Но довольно — о том, что «бессмертно». Будем говорить лишь о том, что долговечно, как это и пристало в разговоре об искусстве (ars longa). Я не представляю себе, чтобы кто-то в обозримом будущем перевел лучше вот это: «Мари-ленивица! Пора вставать с постели!» (П. Ронсар), или это: «Я не люблю двора, но в Риме я придворный…» (Дю Белле), или «Попойки в кабаках, любовь на тротуарах…» (Верлен), или «Старушек» Бодлера: «Что вас ждет, о восьмидесятилетние Евы, / На которых свой коготь испробовал Бог!» Или «Жаворонка» Шелли, или «Как привезли добрую весть из Гента в Ахен» Браунинга… Ясно, что этот список можно продолжать на несколько страниц. А мы ведь даже не коснулись поэм: «Сказания о Старом Мореходе» Колриджа, «Чайльд-Гарольда» и «Беппо» Байрона, не коснулись немецкой поэзии, которую Левик так любил: «Порука» Шиллера, «Западно-восточный диван» Гёте, лирика Гейне.
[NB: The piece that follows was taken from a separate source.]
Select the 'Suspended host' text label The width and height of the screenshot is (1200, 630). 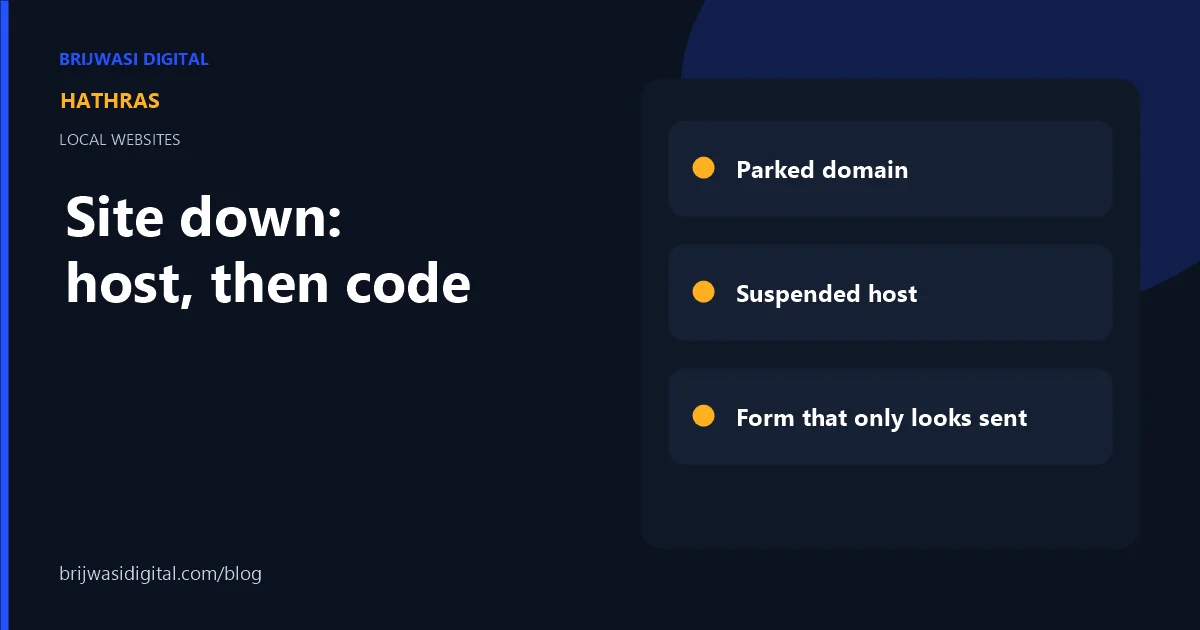click(x=826, y=293)
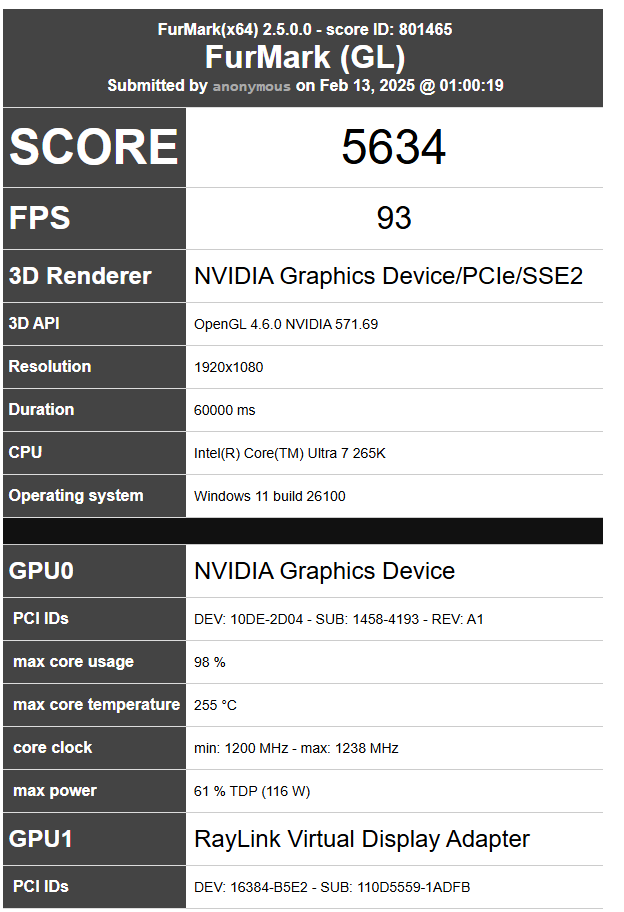The height and width of the screenshot is (912, 624).
Task: Click the 61 % TDP (116 W) value
Action: (252, 791)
Кстати сказать, мне не совсем ясно, чем так привлекала Левика поэма Гейне «Германия», почему он знал ее чуть не наизусть и перерабатывал от издания к изданию. Такие эпического масштаба сатиры оставляют меня равнодушным. Видно, что-то изменилось в духе времени. Переводила же Татьяна Гнедич в тюрьме, без книги, «Дон Жуана», помня по-английски всю первую главу. Да и мое поколение, худо-бедно, знало на память хотя бы десяток-другой строф «Евгения Онегина»; а иные — и это была не редкость! — могли прочитать «из головы» всю поэму целиком. (Интересно, а нынешние школьники так же читают «Онегина»?)

Но зато «Иегуда Бен Галеви» в переводе Левика — чудо и прелесть! Хотя вещь тоже не короткая; маленькая поэма, сплав лирики и игры, настоящего пафоса и грустной, нежной иронии.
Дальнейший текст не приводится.